[Exercise materials Boundary: Start]
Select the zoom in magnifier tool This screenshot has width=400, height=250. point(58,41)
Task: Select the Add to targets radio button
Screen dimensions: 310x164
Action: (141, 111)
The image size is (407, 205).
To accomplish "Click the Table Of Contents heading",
[Exercise materials Boundary: End]
[Exercise materials Boundary: Start]
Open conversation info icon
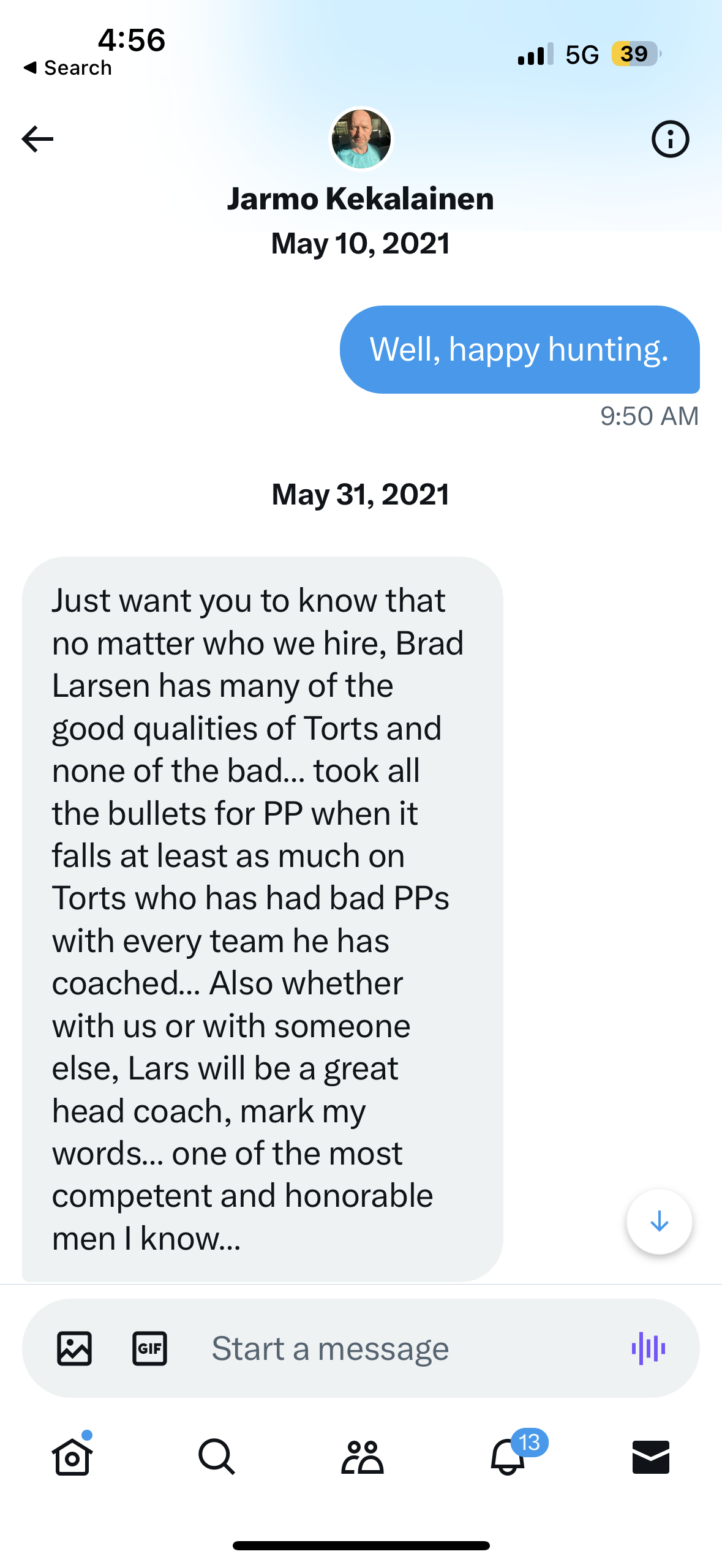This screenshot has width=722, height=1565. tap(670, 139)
[Exercise materials Boundary: End]
== Problem to solve ==
From the material above, set down exactly the lines starting at the one with "The image size is (407, 205)." and ending at the one with "the Table Of", end lines included.

== Answer space ==
The image size is (407, 205).
To accomplish "Click the Table Of Contents heading",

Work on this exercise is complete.